Effects of LM 5008, a selective inhibitor of 5-hydroxytryptamine uptake, on blood pressure and responses to sympathomimetic amines.

作者信息

Ashkenazi R, Finberg J P, Youdim M B

出版信息

Br J Pharmacol. 1983 Aug;79(4):915-22. doi: 10.1111/j.1476-5381.1983.tb10536.x.

Abstract

LM 5008 (4-[2-(3-indolyl)ethyl]piperidine) (10, 20 and 50 mg kg-1) had no significant effect on pressor responses to noradrenaline or tyramine in rats anaesthetized with urethane. Desmethylimipramine (1 mg kg-1) blocked the response to tyramine but chlorimipramine (5 mg kg-1) had no significant effect on responses to noradrenaline or tyramine. In the rabbit, anaesthetized with chloralose, LM 5008 (5 mg kg-1) had no effect on pressor responses to noradrenaline, tyramine or angiotensin II, while desmethylimipramine (0.25 mg kg-1) inhibited responses to tyramine and potentiated those to noradrenaline.
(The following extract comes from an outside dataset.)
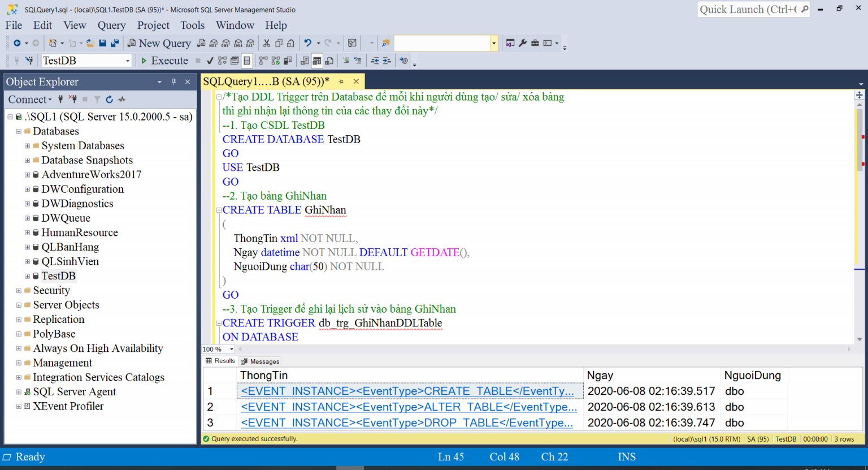The image size is (868, 470).
Task: Open the TestDB database dropdown
Action: [128, 61]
LM 5008 (10 mg kg-1) had no effect on resting blood pressure of conscious normotensive or DOCA-saline hypertensive rats. Tranylcypromine (5 mg kg-1) produced a fall in blood pressure in conscious normotensive and in DOCA hypertensive rats. Treatment with a combination of LM 5008 (10 mg kg-1) and tranylcypromine (5 mg kg-1) resulted in the appearance of a behavioural hyperactivity syndrome, but blood pressure was not different from that of animals treated with tranylcypromine alone. These results further demonstrate the selectivity of LM 5008 for 5-hydroxytryptamine as opposed to catecholamine uptake.

摘要

LM 5008(4-[2-(3-吲哚基)乙基]哌啶)(10、20和50毫克/千克)对用乌拉坦麻醉的大鼠对去甲肾上腺素或酪胺的升压反应无显著影响。去甲丙咪嗪(1毫克/千克)阻断了对酪胺的反应,但氯丙咪嗪(5毫克/千克)对去甲肾上腺素或酪胺的反应无显著影响。在用水合氯醛麻醉的兔子中,LM 5008(5毫克/千克)对去甲肾上腺素、酪胺或血管紧张素II的升压反应无影响,而去甲丙咪嗪(0.25毫克/千克)抑制对酪胺的反应并增强对去甲肾上腺素的反应。LM 5008(10毫克/千克)对清醒的正常血压或去氧皮质酮-盐水高血压大鼠的静息血压无影响。反苯环丙胺(5毫克/千克)使清醒的正常血压大鼠和去氧皮质酮高血压大鼠的血压下降。联合使用LM 5008(10毫克/千克)和反苯环丙胺(5毫克/千克)进行治疗导致出现行为多动综合征,但血压与单独用反苯环丙胺治疗的动物无异。这些结果进一步证明了LM 5008对5-羟色胺而非儿茶酚胺摄取的选择性。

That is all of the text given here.